From upperclassmen like Cale Fugate, Dylan Hasz, Sam McCormick, Hogshooter learned “the basics of Bixby football.”
“Just watching them play was enough to learn,” Hogshooter said. “The coaches thought they were doing things right, so I just did what they did.”
Hogshooter climbed the ladder and earned himself a starting role on the Spartans’ offense last year.
“I mainly played to halftime, then got subbed out because of a big lead. My breakout game was against Jenks. I had three touchdowns, one called back, scored all three in the second half,” Hogshooter said.
Two years after first donning the blue, red, and white, Hogshooter will have the responsibility of protecting the Bixby football tradition — something that every team wants to take from them — along with his senior teammates.
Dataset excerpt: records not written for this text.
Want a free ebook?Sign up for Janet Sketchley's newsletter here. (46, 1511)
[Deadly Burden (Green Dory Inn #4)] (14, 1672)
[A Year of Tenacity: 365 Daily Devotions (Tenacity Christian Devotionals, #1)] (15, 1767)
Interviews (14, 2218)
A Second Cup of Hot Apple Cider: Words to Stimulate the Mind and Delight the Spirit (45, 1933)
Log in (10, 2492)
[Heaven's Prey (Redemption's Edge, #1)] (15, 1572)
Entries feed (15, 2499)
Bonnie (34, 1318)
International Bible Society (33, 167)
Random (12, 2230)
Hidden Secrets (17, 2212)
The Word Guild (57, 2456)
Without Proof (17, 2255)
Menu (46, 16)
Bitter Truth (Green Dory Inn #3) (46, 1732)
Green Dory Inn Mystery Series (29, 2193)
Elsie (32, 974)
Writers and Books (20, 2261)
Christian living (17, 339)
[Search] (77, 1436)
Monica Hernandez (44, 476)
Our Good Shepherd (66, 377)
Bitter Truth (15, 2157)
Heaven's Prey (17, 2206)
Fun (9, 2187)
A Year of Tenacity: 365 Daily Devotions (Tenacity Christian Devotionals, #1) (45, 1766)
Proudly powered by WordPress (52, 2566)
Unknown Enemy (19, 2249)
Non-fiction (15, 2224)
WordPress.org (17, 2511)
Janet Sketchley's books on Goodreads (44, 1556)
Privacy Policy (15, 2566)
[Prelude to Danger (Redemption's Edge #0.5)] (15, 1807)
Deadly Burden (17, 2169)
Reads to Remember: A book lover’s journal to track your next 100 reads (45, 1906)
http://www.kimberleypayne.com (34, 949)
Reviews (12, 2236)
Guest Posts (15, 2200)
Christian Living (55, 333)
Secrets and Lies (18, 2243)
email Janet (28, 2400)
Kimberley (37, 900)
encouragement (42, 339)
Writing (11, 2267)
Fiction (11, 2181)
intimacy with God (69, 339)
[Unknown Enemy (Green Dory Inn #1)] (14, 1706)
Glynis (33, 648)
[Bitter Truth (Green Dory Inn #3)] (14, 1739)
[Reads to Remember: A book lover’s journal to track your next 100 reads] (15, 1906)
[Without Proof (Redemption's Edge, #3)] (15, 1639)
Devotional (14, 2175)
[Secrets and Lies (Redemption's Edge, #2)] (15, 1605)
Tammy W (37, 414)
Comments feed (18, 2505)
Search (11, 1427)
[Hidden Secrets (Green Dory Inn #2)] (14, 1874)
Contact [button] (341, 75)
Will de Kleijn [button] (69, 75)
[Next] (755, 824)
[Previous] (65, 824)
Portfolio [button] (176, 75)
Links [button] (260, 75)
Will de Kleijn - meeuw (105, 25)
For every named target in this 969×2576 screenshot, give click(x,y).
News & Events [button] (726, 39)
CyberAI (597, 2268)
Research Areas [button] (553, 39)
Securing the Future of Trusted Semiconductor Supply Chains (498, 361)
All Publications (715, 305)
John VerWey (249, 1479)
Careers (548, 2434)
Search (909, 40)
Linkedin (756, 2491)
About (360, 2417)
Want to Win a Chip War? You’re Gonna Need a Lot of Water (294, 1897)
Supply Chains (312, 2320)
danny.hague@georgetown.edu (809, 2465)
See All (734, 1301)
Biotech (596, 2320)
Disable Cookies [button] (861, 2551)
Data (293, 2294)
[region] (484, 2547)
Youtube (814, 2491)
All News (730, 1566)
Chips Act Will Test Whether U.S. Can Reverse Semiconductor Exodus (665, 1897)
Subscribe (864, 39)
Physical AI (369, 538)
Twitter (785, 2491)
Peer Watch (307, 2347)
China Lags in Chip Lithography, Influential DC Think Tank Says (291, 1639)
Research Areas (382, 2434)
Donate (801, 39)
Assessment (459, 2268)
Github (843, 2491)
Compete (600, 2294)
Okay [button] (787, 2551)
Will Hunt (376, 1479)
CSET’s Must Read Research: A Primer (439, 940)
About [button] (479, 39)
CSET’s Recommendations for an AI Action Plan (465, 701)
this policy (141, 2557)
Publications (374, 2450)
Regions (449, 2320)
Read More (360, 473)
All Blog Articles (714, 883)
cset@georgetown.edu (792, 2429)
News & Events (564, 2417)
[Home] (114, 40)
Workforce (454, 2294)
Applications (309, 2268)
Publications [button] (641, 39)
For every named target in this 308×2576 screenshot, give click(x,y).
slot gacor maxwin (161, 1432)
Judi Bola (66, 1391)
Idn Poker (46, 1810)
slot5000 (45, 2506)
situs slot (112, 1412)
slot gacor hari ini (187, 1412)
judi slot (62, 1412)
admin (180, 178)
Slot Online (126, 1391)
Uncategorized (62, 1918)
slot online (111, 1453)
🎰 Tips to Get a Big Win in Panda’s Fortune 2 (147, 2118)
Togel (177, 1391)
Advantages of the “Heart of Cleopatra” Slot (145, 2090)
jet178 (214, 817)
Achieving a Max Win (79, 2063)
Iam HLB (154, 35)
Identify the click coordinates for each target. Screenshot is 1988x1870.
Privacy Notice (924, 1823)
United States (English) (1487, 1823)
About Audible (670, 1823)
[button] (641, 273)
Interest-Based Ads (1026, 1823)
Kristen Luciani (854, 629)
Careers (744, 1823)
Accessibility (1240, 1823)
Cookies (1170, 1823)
“It means everything. These are my friends I’ve grown up with basically my whole life. What the coaches teach and stand for, I fully believe is how you achieve total success, not just in football, but in life,” Hogshooter said. “I’d say just being a senior now, I’m a role model for the younger kids; how to do right every day and that it’s not easy to grind all the time, but it will pay off.”
After high school, Hogshooter plans to continue his football career at the collegiate level “with the same work ethic I got from Bixby and continue to grind.”